= Prompt =
The entries below should be transcribed in their entirety, exactly as written.
··· Data supplied ···
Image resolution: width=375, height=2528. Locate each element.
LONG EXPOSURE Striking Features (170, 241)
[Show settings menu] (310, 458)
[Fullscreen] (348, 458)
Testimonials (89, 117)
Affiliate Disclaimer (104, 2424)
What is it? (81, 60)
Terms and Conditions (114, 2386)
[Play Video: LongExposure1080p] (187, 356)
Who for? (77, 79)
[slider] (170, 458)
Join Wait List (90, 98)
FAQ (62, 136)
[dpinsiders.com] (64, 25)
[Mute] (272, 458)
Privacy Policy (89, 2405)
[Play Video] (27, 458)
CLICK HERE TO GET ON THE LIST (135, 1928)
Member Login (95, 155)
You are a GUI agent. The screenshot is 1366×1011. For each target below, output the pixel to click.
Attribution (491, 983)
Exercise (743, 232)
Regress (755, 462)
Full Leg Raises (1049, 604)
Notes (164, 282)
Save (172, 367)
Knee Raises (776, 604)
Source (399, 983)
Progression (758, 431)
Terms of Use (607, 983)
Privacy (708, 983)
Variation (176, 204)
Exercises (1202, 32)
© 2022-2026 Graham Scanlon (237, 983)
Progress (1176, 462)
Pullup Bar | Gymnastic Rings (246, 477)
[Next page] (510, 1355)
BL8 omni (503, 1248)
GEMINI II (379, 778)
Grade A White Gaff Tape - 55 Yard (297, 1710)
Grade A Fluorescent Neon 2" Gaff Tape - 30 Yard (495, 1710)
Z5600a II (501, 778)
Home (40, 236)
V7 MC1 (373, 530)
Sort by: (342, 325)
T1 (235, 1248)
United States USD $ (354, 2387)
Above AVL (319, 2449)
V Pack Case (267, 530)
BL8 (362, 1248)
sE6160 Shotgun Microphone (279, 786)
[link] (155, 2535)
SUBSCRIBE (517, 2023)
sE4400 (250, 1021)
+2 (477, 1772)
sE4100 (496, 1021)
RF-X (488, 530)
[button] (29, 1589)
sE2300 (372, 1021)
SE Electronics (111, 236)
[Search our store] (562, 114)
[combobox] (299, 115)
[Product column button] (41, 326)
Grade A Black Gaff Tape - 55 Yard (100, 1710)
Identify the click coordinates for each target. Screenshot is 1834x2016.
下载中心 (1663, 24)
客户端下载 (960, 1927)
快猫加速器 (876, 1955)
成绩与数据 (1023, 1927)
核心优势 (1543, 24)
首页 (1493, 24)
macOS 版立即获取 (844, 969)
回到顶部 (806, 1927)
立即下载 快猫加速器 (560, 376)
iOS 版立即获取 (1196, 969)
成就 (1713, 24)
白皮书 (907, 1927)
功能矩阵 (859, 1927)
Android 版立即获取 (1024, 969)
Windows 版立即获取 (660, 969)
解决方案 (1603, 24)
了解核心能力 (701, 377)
···
= Exercise response =
Image resolution: width=375, height=2528. Locate each element.
LONG EXPOSURE Striking Features (170, 241)
[Show settings menu] (310, 458)
[Fullscreen] (348, 458)
Testimonials (89, 117)
Affiliate Disclaimer (104, 2424)
What is it? (81, 60)
Terms and Conditions (114, 2386)
[Play Video: LongExposure1080p] (187, 356)
Who for? (77, 79)
[slider] (170, 458)
Join Wait List (90, 98)
FAQ (62, 136)
[dpinsiders.com] (64, 25)
[Mute] (272, 458)
Privacy Policy (89, 2405)
[Play Video] (27, 458)
CLICK HERE TO GET ON THE LIST (135, 1928)
Member Login (95, 155)
You are a GUI agent. The screenshot is 1366×1011. For each target below, output the pixel to click.
Attribution (491, 983)
Exercise (743, 232)
Regress (755, 462)
Full Leg Raises (1049, 604)
Notes (164, 282)
Save (172, 367)
Knee Raises (776, 604)
Source (399, 983)
Progression (758, 431)
Terms of Use (607, 983)
Privacy (708, 983)
Variation (176, 204)
Exercises (1202, 32)
© 2022-2026 Graham Scanlon (237, 983)
Progress (1176, 462)
Pullup Bar | Gymnastic Rings (246, 477)
[Next page] (510, 1355)
BL8 omni (503, 1248)
GEMINI II (379, 778)
Grade A White Gaff Tape - 55 Yard (297, 1710)
Grade A Fluorescent Neon 2" Gaff Tape - 30 Yard (495, 1710)
Z5600a II (501, 778)
Home (40, 236)
V7 MC1 (373, 530)
Sort by: (342, 325)
T1 (235, 1248)
United States USD $ (354, 2387)
Above AVL (319, 2449)
V Pack Case (267, 530)
BL8 (362, 1248)
sE6160 Shotgun Microphone (279, 786)
[link] (155, 2535)
SUBSCRIBE (517, 2023)
sE4400 (250, 1021)
+2 (477, 1772)
sE4100 (496, 1021)
RF-X (488, 530)
[button] (29, 1589)
sE2300 (372, 1021)
SE Electronics (111, 236)
[Search our store] (562, 114)
[combobox] (299, 115)
[Product column button] (41, 326)
Grade A Black Gaff Tape - 55 Yard (100, 1710)
Identify the click coordinates for each target. Screenshot is 1834x2016.
下载中心 (1663, 24)
客户端下载 (960, 1927)
快猫加速器 (876, 1955)
成绩与数据 (1023, 1927)
核心优势 (1543, 24)
首页 (1493, 24)
macOS 版立即获取 (844, 969)
回到顶部 (806, 1927)
立即下载 快猫加速器 (560, 376)
iOS 版立即获取 (1196, 969)
成就 (1713, 24)
白皮书 (907, 1927)
功能矩阵 (859, 1927)
Android 版立即获取 (1024, 969)
Windows 版立即获取 (660, 969)
解决方案 (1603, 24)
了解核心能力 (701, 377)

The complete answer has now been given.